A party that prides itself on being “prolife” and standing up for “family values” is taking hypocrisy to new heights. Vice President Mike Pence, in a recent tweet that encapsulates a libertarian ideology rooted in social Darwinism, boasted that the GOP will create a health-care system “based on personal responsibility, free-market competition, and state-based reform.” When you move beyond such tired, ideological slogans, you’re left contemplating a worldview that puts profits before people and rich donors before human decency. Reality, Pope Francis reminds us, is more powerful than ideas.

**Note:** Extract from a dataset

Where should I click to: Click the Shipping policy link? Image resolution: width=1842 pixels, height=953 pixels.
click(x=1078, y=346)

And the reality, if Republicans succeed in their efforts, will be nothing less than a moral scandal. Sister Carol Keehan, president and CEO of the Catholic Health Association, which includes more than six hundred hospitals and 1,400 long-term care facilities, describes  the proposals as likely to have a “devastating impact on our nation’s most vulnerable populations.” The U.S. Conference of Catholic Bishops—an institution that opposed final Obamacare legislation because of concerns over contraception and abortion funding—said that elements of the Senate health-care bill would “wreak havoc on low-income families and struggling communities, and must not be supported.” The American Medical Association announced  its opposition on Monday, writing in a letter to Senate Majority Leader Mitch McConnell that the draft legislation violates the first principle of medicine: “Do no harm.” The nonpartisan Congressional Budget Office scoring of the Senate bill found that it would leave 22 million more people uninsured by 2026. Decades ago Rev. Martin Luther King Jr. captured well the upside-down priorities we’re seeing now when he noted that “of all the forms of inequality, injustice in health care is the most shocking and inhumane.”

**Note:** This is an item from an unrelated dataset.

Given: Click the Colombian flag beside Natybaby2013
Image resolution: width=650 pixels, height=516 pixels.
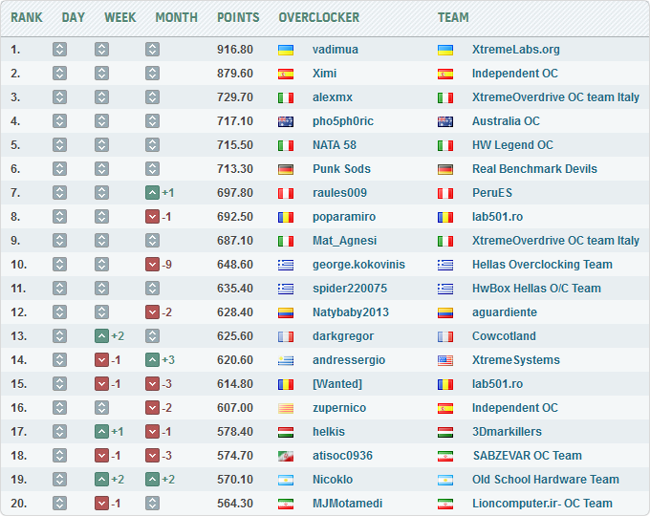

As political strategists plotted tactics and talking heads crowed on cable news, parents of seriously ill children came to the U.S. Capitol last week to remind members of Congress that their backroom deals have real-life consequences. Mothers wheeled kids with oxygen tanks and feeding tubes into congressional offices. These are families that lose sleep at night worrying about costly medical bills and twenty-four-hour care. A mother of a one-year-old who needs an IV that pumps fluid directly into his heart told  the Washington Post that if the GOP health-care plans become law “my son would likely die, it would be a catastrophe.”
Some conservative commentators and Republican leaders over the years have dubbed Democrats the “Party of Death ” because of support for abortion rights, and in some cases, physician-assisted suicide. But our national debate over what it means to be “pro-life” has frequently been narrowly framed and selective. GOP proposals on health care and the social safety net are not simply bad policy ideas. The bottom line is that more poor, sick people will suffer and die because a powerful few in the richest nation in the world decided tax breaks for the wealthy and fealty to anti-government ideologies are more important than making sure those least able to help themselves are treated with dignity. Those few but increasingly vocal Republican members of Congress who are raising objections need to evangelize their colleagues, and fast.